WORKING DATA section start

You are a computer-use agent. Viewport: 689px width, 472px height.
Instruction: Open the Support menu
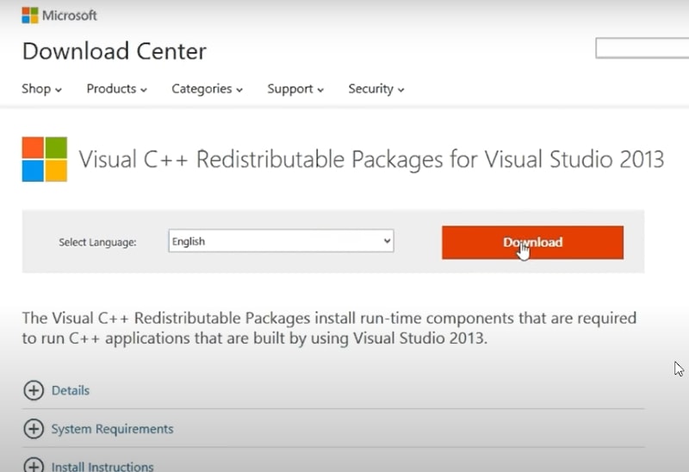coord(295,89)
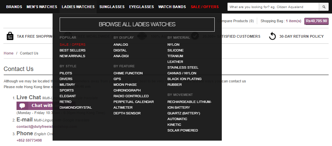Click the Live Chat speech bubble icon

22,106
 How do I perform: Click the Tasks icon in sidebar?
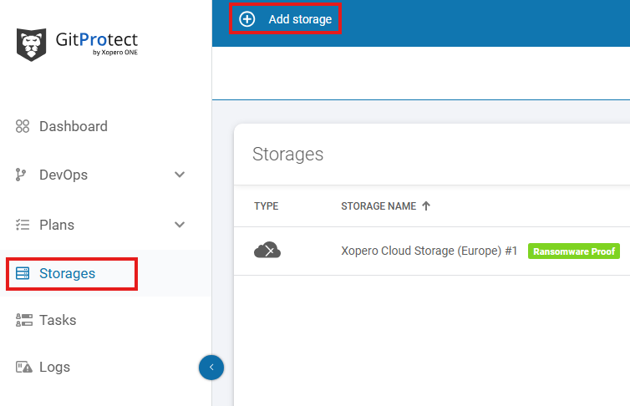pyautogui.click(x=23, y=320)
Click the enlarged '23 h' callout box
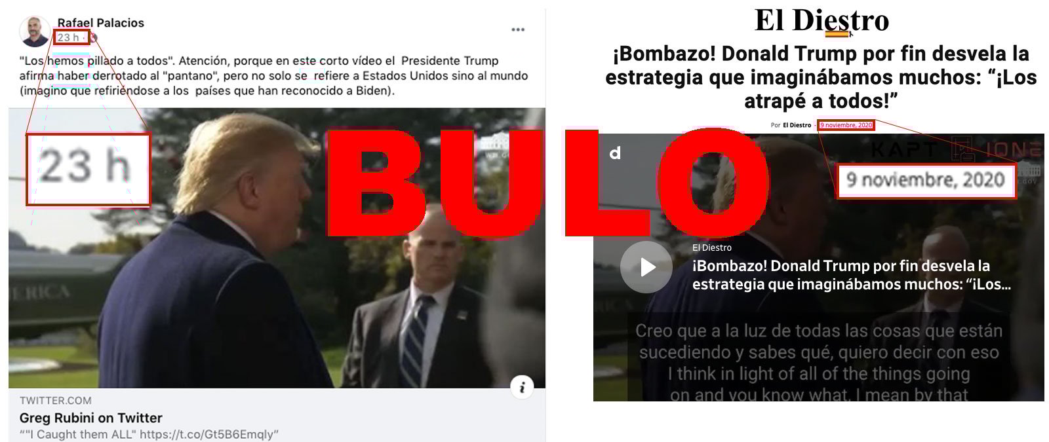 pyautogui.click(x=88, y=169)
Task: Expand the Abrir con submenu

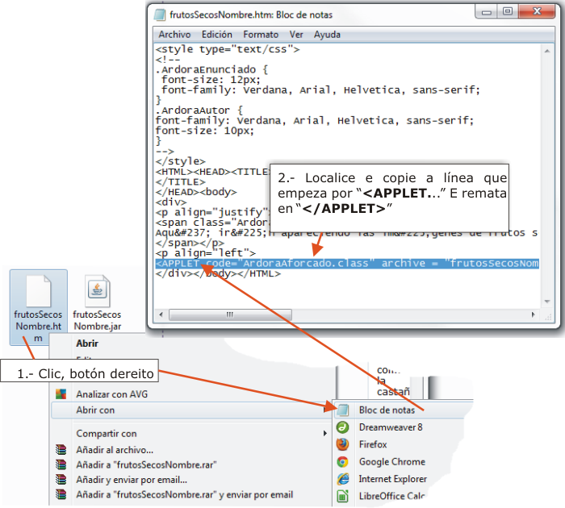Action: (95, 410)
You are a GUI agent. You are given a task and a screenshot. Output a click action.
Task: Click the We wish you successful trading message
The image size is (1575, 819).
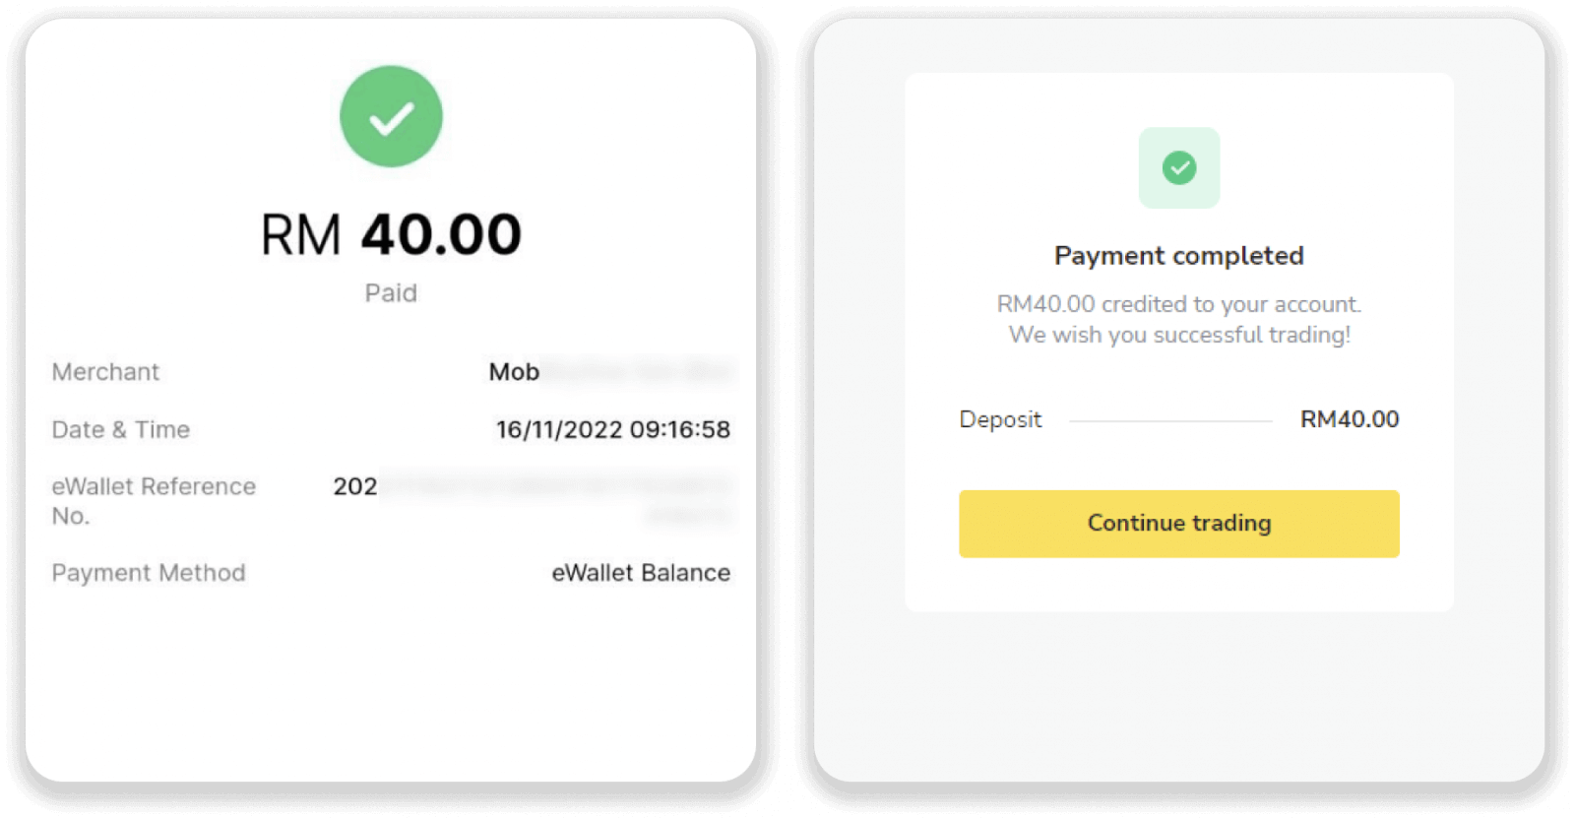point(1178,336)
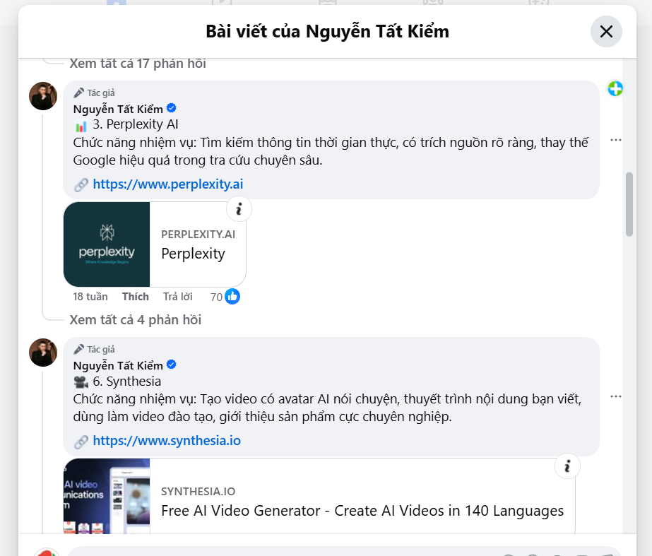
Task: Expand "Xem tất cả 17 phản hồi" replies
Action: pos(138,64)
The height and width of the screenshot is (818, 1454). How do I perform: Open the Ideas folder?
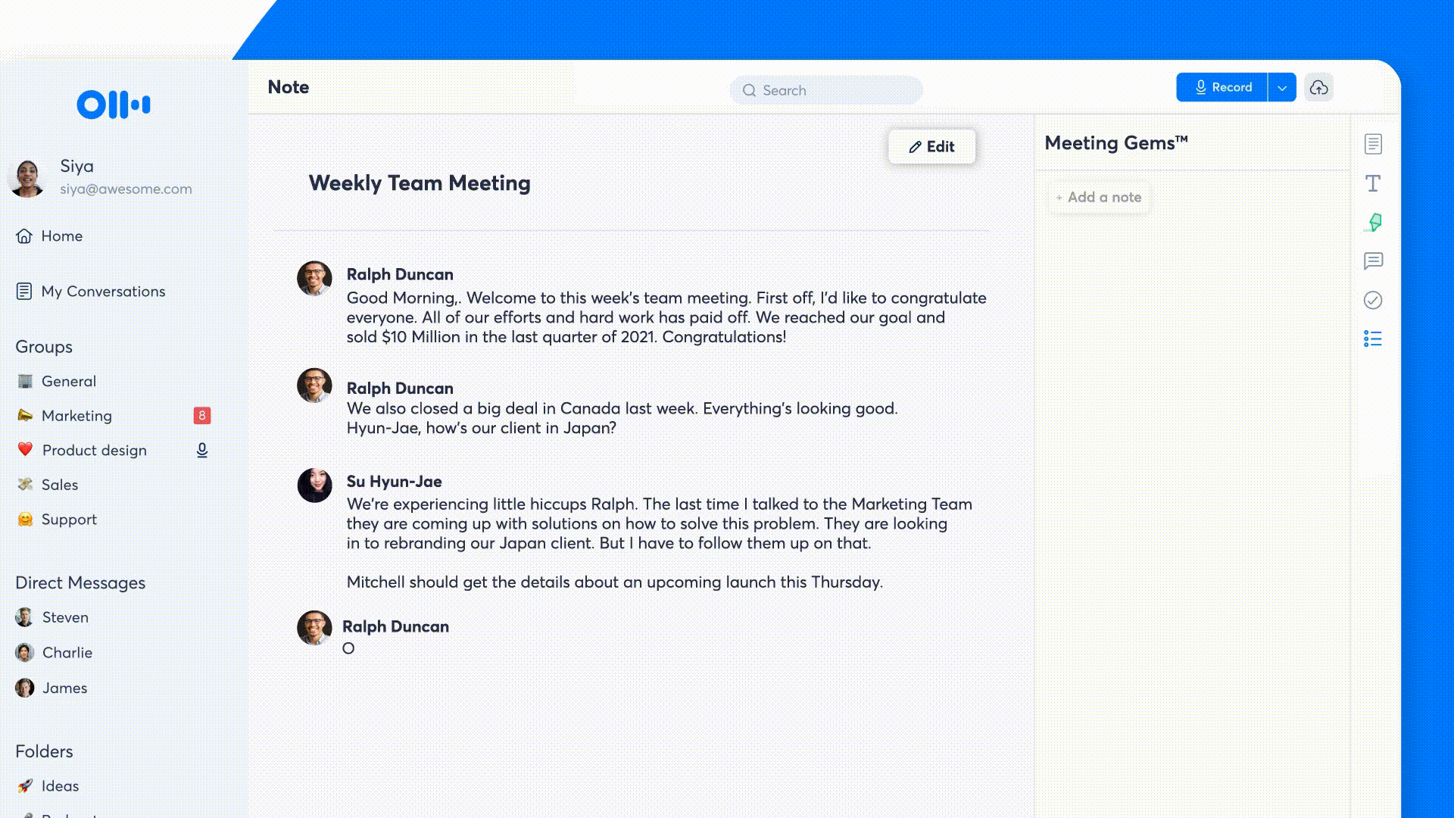point(60,785)
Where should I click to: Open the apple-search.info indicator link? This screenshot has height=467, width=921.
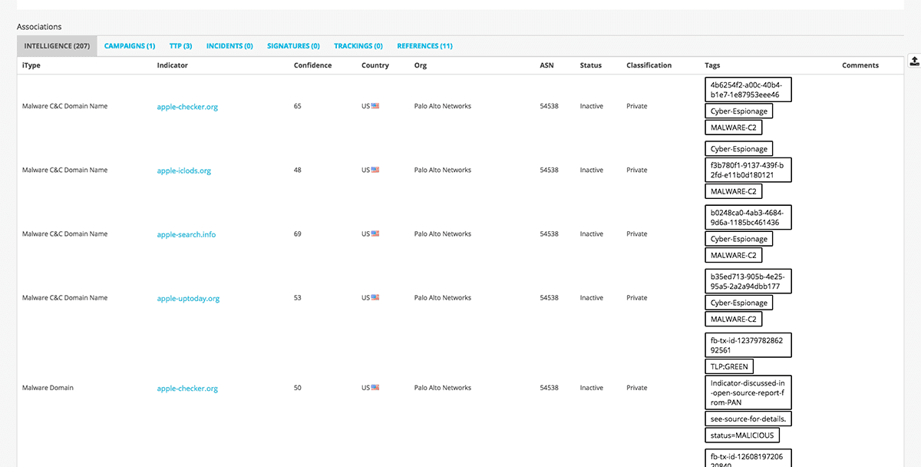point(187,234)
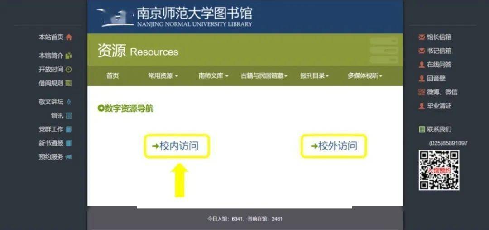
Task: Click the QR icon next to 微博、微信
Action: pos(422,92)
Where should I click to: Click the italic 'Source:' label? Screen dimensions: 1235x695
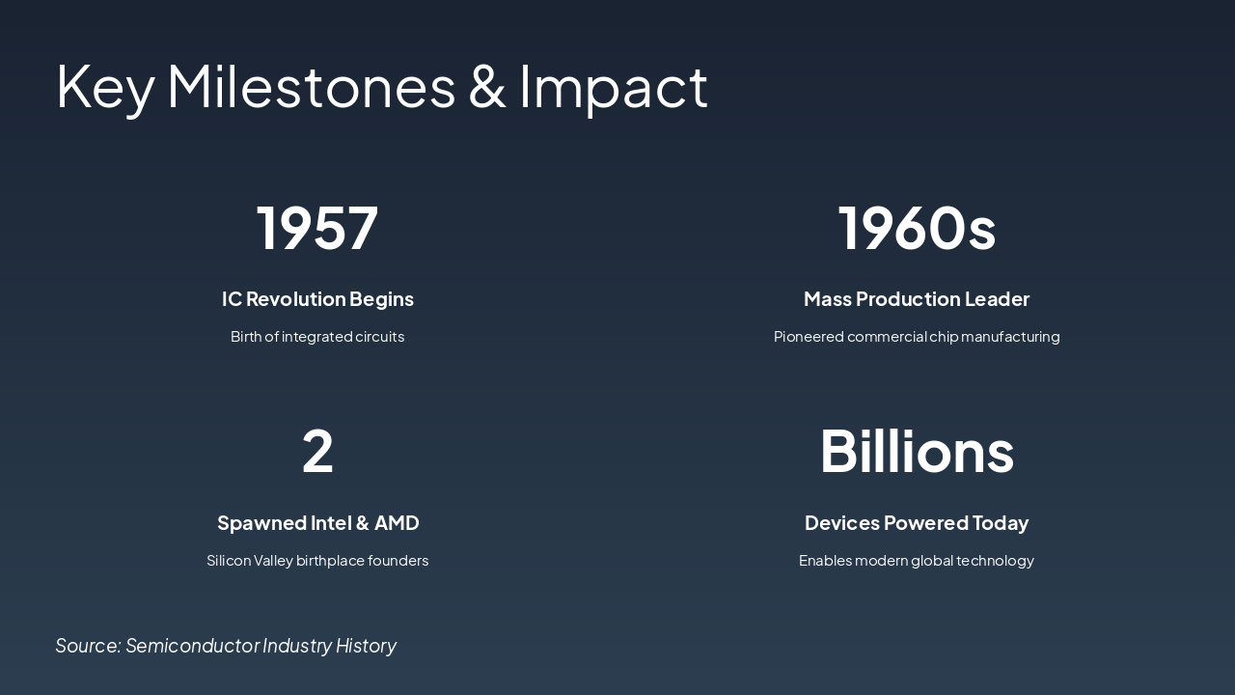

WORKING DATA section end

• **PROBLEM STATEMENT**
An exact copy of each entry is required, minus the pictures.

• **RESULT**
You are a computer-use agent. Viewport: 689px width, 472px height.
Instruction: Open the Support menu
coord(295,89)
Click the Live Chat speech bubble icon

22,106
 How do I perform: Click the Tasks icon in sidebar?
pyautogui.click(x=23, y=320)
Click the enlarged '23 h' callout box
 pyautogui.click(x=88, y=169)
Task: Expand the Abrir con submenu

Action: (95, 410)
You are a GUI agent. You are given a task and a screenshot. Output a click action.
Task: Click the We wish you successful trading message
The image size is (1575, 819).
point(1178,336)
Task: Expand "Xem tất cả 17 phản hồi" replies
Action: pos(138,64)
The height and width of the screenshot is (818, 1454). How do I perform: Open the Ideas folder?
point(60,785)
Where should I click to: Open the apple-search.info indicator link? This screenshot has height=467, width=921.
point(187,234)
Task: Click the QR icon next to 微博、微信
Action: pos(422,92)
Where should I click to: Click the italic 'Source:' label? Screen dimensions: 1235x695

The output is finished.